Introduction. The CYP2C19*2 single nucleotide polymorphism (SNP) significantly alters the metabolism of clopidogrel, a key antiplatelet drug prescribed to reduce stroke risk, thereby increasing the risk of cardiac complications in affected individuals.
The objective of the study was to identify this polymorphism, for minimizing adverse drug reactions and enabling timely interventions. While various methods for rapid SNP detection are available, choosing the most appropriate technique can be challenging. Tetra ARMS PCR is a widely used method for SNP detection that we aimed to optimize, specifically to detect CYP2C19*2 polymorphism.
Material and methods. The PCR mixture and thermal cycling time points were examined and modified to improve PCR performance on detecting CYP2C19. Isopropanol was used to extract the DNA from the oral mucosal cell samples taken from 35 randomly selected Khmer volunteers, regardless of their age, gender, or health status.

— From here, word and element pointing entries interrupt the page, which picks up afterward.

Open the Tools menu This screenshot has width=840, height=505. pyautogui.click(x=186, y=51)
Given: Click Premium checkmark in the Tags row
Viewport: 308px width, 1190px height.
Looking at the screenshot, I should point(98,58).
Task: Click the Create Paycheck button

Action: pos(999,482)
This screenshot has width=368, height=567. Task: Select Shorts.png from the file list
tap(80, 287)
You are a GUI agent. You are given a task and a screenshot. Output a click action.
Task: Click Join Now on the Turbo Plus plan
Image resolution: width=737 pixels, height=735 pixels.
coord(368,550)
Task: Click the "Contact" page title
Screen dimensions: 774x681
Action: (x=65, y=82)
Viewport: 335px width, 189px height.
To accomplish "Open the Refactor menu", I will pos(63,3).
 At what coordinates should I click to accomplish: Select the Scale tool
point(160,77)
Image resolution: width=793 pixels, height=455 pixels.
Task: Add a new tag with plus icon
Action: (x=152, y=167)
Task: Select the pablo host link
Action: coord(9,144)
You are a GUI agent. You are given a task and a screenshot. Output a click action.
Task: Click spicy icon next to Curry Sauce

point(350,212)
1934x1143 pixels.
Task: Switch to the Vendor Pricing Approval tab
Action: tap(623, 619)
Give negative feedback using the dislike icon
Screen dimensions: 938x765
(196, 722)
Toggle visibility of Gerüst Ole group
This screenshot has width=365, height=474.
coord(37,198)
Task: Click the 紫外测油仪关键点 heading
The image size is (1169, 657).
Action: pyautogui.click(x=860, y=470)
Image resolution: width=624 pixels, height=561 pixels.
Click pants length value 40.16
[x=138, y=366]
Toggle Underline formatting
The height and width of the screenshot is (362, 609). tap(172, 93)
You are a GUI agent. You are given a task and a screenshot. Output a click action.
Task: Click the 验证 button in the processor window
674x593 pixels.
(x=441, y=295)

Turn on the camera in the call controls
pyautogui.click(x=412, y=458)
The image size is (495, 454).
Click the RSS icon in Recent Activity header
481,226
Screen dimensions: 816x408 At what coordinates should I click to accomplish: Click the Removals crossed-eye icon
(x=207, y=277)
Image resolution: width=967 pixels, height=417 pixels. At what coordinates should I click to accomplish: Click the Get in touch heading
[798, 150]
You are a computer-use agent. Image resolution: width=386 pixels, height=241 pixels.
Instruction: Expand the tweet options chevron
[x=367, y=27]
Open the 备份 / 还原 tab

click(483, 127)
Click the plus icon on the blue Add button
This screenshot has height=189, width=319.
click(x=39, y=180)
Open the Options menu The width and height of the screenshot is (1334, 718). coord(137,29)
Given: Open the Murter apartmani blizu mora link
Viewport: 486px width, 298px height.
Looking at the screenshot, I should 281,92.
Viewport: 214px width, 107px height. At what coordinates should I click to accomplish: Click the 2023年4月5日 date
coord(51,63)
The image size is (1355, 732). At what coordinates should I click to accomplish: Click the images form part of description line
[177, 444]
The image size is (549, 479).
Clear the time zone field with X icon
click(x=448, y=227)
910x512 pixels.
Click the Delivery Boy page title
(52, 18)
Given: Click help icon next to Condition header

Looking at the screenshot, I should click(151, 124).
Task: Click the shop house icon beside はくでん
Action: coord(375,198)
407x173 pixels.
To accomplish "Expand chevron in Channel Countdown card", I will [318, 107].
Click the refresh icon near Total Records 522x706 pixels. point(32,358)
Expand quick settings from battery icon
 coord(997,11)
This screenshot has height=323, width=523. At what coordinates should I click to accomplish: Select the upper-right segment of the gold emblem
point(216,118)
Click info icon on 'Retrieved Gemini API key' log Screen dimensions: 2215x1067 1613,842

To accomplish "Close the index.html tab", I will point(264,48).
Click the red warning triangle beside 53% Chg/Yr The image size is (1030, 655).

Results. The outcomes demonstrated that, under modified circumstances, optimal amplification happened after 35 cycles with an annealing temperature of 56°C and 5% dimethyl sulfoxide (DMSO). The detected genotypes were *1/*1 (21 out of 35) and *1/*2 (14 out of 35), with no *2/2 identified.
Conclusions. Our research aligns with previous studies, showing T-ARMS PCR as an effective, cost-efficient, and rapid way for screening CYP2C19*2 polymorphisms. These findings lay the foundation for future studies on stroke intervention among Mekong Delta Khmer populations.
Keywords: clopidogrel, CYP2C19*2, Khmer, polymorphism, T-ARMS PCR.